Col proseguire dei giorni la scrostatura perse gran parte dell'attrattiva iniziale: il palmo della mano destra si era arrossato, quando spingevo la spatola contro il muro il manico dell'attrezzo premeva il palmo determinandone il rossore e un dolore via via crescente. I risultati erano tangibili, ma l'avanzamento dell'opera somigliava sempre più a una fatica d'Ercole.

"Stai procedendo bene, PNV" lo sguardo di mio padre scrutava soddisfatto l'intera prima parete scrostata.

"Sì, ma me ne mancano ancora tre!"

"Un po' per volta, pian piano la finisci" le sue parole d'incoraggiamento.

Ne osservavo il viso, le rughe sulla fronte si erano accentuate e un pallore, che mal si abbinava al sole di quel caldo giugno, risaltava sulla pelle.

"Non avrei mai detto che eri così preciso..." aggiunse mia madre il giorno successivo "... hai preso da me e dal nonno Pietro. Quando lo aiutavo a fare i materassi voleva che ci mettessi impegno, anche se il grosso del lavoro era il suo, io mi limitavo a dargli una mano".
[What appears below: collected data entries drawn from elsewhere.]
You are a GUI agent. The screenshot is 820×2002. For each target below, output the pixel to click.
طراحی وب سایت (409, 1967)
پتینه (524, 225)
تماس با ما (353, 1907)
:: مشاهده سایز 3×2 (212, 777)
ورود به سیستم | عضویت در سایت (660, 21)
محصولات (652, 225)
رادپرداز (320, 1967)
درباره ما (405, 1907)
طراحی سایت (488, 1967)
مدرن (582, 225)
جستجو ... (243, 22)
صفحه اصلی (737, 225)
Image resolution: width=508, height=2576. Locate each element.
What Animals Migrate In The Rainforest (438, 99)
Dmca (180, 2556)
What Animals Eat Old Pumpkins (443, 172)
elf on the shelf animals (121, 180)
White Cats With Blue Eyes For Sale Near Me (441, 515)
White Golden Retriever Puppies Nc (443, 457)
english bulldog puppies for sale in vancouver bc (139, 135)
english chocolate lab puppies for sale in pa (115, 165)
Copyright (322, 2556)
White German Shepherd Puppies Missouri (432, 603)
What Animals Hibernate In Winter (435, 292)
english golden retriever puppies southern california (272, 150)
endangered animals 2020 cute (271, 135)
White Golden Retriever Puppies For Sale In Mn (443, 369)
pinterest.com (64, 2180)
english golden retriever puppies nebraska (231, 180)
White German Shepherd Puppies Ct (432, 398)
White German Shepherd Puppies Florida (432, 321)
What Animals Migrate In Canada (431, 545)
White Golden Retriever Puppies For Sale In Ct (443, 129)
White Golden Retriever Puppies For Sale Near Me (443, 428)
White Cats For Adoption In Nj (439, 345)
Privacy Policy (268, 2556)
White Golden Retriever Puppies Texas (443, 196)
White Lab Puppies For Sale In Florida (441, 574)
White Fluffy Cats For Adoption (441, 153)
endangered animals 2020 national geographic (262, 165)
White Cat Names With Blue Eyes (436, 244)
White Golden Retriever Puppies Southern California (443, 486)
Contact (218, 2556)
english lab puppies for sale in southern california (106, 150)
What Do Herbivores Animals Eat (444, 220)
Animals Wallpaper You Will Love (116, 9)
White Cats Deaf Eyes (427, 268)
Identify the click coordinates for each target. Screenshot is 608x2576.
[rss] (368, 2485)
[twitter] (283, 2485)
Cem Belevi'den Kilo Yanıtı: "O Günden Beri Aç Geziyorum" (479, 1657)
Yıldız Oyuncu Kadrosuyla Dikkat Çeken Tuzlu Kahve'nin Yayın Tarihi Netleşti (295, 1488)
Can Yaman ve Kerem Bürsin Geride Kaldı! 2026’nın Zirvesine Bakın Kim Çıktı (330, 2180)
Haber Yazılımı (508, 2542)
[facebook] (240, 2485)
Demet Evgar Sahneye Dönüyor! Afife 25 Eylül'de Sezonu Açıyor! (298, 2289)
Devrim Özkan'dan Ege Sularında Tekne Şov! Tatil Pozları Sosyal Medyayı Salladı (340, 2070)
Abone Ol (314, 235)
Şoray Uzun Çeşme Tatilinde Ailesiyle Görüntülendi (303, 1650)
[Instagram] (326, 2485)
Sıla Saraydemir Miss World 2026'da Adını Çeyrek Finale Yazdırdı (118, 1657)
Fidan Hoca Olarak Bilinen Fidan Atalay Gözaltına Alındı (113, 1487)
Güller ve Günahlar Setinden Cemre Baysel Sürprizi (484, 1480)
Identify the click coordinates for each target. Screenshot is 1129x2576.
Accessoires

La certificazione materna accresceva l'autostima. Pensare al completamento dell'opera, alle quattro mura liberate dal rosso coriaceo, avrebbe moltiplicato la sensazione di fatica. Adottai un accorgimento che si rivelò ottimo: comparare l'avanzamento della scrostatura alla conquista di territori nemici, ipotetica guerra per l'espansione di un impero, il mio, che sottraeva man mano province, regioni, stati a un impero avversario. Non ero più PNV, il nano gracile secchione, ma un novello Napoleone Bonaparte che, una volta assogettata l'Europa occidentale, stava per conquistare la Grande Madre Russia: questa volta con esito differente da quello storico. Dopo la presa di Praga mi mossi in direzione Varsavia, l'avrei raggiunta la mattina del sesto giorno, per dirigermi con rinnovato vigore fino alle porte di Minsk, pomeriggio inoltrato dell'ottavo giorno, attraversamento rapido della città di Smolensk, una cinquantina di spatolate al massimo, ingresso trionfale a Mosca a mezzogiorno del decimo giorno, il palmo della mano destra al limite delle piaghe.

Chiamai mio padre (non avevo il coraggio di coinvolgere Enrico, non credendo di poterlo impressionare con la mia impresa, lo lasciai all'installazione della parete di compensato, stava rifinendo l'arco che divideva cucina e sala) per mostrargli la caduta della capitale russa: sulle quattro pareti della camera da letto era sparita ogni minima traccia di rosso.

"Ottimo lavoro, bravo..." la sua mano sulla mia spalla "... stasera la mamma ti preparerà una bella pizza per festeggiare".

Chi avrebbe immaginato che scrostare dei muri, togliere un intonaco di vecchia data, avrebbe rappresentato un passaggio significativo della mia vita? Dieci giorni che non sconvolsero il mondo, per rimanere in tema di imprese russe, ma furono il segnale di una svolta interiore, il primo passaggio, altri più significativi ne sarebbero seguiti, dall'infanzia, dalla prima adolescenza, a un PNV che si avvicinava a essere adulto.

La sera tre pizze, preparate da mamma, a comporre una cena differente dal solito (Enrico non si fermò, aveva delle faccende da sbrigare a casa sua). Sei braccia a tagliare fette di pizza, per la prima volta sei braccia adulte, alle quattro che lo erano da sempre si erano aggiunte le mie due. Mai avrei immaginato che quelle sei braccia, pochi mesi dopo, sarebbero tornate di nuovo quattro.